On Indian forums they are saying that ' 12 years a slave ' won't win too many Oscars because it does not give a great image of America , that ' Slumdog millionaire ' got many awards because it made the Americans feel better about themselves compared to Asians like people from India , but ' 12 years a slave ' would not make Americans feel better about themselves and would rather expose something that they would like to forget .
I don't know how much water that holds, even if
12 Years A Slave doesn't win many Oscars. Fairly recent Best Picture winners have been far from "rah-rah America", as FOX News will be happy to tell you.
The Hurt Locker was hardly a glorification of the U.S. involvement in Iraq, and though it didn't overtly address the justifications or grander geo-political themes, you can't say that dark, psychological look at a couple of soldiers in that combat zone was designed to make "Americans" feel better about themselves. And it won over a very escapist mega-blockbuster in
Avatar.
Going back a little further and though fictional films not based on historical facts,
The Departed's world of police corruption is hardly a great image of America,
Million Dollar Baby's emotional drama rests, ultimately, on the moral issue of assisted suicide (U.S.A.! U.S.A.!), and for all of its detractors about it being too-pat or simplistic or whatever in its depiction of racial disharmony, if
Crash is designed to make this country feel warm and fuzzy about itself, I'm not seein' it.
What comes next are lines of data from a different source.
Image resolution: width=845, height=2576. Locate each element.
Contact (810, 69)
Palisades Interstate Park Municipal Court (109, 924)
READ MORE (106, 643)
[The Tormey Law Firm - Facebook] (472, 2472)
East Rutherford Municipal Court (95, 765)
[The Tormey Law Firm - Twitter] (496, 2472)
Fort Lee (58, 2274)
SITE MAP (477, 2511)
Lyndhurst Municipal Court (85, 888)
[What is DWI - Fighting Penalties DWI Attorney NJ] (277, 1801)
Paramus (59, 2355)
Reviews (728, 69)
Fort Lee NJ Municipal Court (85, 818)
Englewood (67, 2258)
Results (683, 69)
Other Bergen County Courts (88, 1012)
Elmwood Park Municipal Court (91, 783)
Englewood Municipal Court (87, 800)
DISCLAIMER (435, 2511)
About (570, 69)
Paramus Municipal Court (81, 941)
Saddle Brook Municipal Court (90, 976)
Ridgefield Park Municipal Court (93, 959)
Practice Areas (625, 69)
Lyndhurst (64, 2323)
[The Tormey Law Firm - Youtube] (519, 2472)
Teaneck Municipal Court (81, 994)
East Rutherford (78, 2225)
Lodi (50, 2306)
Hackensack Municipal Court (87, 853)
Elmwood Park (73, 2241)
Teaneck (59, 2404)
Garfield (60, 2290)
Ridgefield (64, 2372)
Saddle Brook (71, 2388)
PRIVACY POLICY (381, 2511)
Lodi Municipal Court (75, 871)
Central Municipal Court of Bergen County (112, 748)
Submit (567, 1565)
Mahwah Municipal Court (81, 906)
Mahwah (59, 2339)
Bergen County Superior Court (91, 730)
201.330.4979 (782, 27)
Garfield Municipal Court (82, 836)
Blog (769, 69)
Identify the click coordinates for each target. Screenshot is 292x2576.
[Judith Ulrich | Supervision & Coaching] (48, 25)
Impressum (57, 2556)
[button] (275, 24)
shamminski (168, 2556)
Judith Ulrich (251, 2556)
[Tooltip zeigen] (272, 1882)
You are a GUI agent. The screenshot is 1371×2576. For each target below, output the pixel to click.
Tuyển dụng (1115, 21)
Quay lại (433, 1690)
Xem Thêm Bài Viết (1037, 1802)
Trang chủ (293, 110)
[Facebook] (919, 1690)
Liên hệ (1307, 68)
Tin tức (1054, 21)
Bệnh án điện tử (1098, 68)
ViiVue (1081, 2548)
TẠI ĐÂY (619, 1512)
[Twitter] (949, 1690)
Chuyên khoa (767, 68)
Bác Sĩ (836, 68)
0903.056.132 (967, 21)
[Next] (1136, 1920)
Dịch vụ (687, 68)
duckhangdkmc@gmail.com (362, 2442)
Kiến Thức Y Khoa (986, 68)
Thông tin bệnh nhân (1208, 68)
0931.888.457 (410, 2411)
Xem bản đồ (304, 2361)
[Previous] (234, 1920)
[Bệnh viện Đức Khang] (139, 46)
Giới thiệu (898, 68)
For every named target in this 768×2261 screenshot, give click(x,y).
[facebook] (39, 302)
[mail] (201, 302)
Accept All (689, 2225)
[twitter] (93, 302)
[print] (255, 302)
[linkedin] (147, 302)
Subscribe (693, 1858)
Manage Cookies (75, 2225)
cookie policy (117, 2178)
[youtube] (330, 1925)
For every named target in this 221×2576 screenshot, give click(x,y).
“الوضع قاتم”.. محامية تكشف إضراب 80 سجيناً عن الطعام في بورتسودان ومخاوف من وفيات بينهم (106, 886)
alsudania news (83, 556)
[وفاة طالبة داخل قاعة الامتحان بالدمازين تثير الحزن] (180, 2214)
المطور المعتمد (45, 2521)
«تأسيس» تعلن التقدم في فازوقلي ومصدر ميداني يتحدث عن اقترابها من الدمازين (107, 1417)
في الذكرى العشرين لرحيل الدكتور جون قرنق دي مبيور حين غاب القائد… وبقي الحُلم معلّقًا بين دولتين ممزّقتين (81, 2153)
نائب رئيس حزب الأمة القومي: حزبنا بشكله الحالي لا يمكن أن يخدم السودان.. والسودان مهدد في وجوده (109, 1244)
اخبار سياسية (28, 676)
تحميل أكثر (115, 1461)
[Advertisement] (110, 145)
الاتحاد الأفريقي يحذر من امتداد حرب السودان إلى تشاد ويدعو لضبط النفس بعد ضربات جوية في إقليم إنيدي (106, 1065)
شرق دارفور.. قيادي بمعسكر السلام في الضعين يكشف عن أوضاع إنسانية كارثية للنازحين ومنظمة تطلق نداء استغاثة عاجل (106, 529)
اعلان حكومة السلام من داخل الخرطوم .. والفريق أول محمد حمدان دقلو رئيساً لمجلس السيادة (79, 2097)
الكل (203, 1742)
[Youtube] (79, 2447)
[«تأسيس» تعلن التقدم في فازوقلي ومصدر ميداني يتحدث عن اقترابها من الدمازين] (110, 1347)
In general, dramas about Slavery and the U.S. Civil War have not fared particularly well with Best Picture. Spielberg's
The Color Purple, which is Post-Slavery but set in the Jim Crow era South dealing with many of the same issues, famously was shut out after receiving eleven noms, including Best Picture. Spielberg's
Lincoln lost out to
Argo just last year, and his
Amistad was not even nominated for Best Picture.
Glory, Ride with the Devil and
Cold Mountain were unnominated.
Django Unchained, which is of course is a fantasy action piece and not historically accurate, was nominated last year.
Dances with Wolves won Best Picture and starts on a Civil War battlefield before moving far away from that conflict. You have to go all the way back to
Gone with the Wind to find the only Picture winner that is expressly about The Civil War or Slavery.
If you want to use all of that as proof that The Academy "would rather [not] expose something that they would like to forget", you can. But it should be noted that
"Roots", the 1977 television mini-series based on Alex Haley's novel, is one of the most honored and watched series in the history of the medium.
If you want to say that the general uncomfortability of the subject matter in
12 Years A Slave, for mainstream Americans or Academy members or anybody, may give pause to viewers and voters, I don't disagree. It's very brutal and far from a "fun" film, of course. Movies about grim historical subject matters presented in all their horrors have won Best Picture before, including the Holocaust in
Schindler's List, the Vietnam War in
Platoon and
The Deer Hunter, a WWII prisoner of war camp in
The Bridge On the River Kwai, and the rise of the Orcs under Sauron in
The Lord of the Rings: The Retrun of the King (that last one may, in fact, be a joke).
As the great screenwriter William Goldman (
The Princess Bride, Butch Cassidy & the Sundance Kid) opined about Hollywood, "Nobody knows anything. It's all bullsh!t." When you try to ascribe reasons to a voting body like The Academy of Motion Picture Arts and Sciences, which currently has around six thousand members, or extrapolate that further to somehow being what Americans in general feel about one thing or another, you are welcome to any and all theories...but mostly, it's all bullsh!t.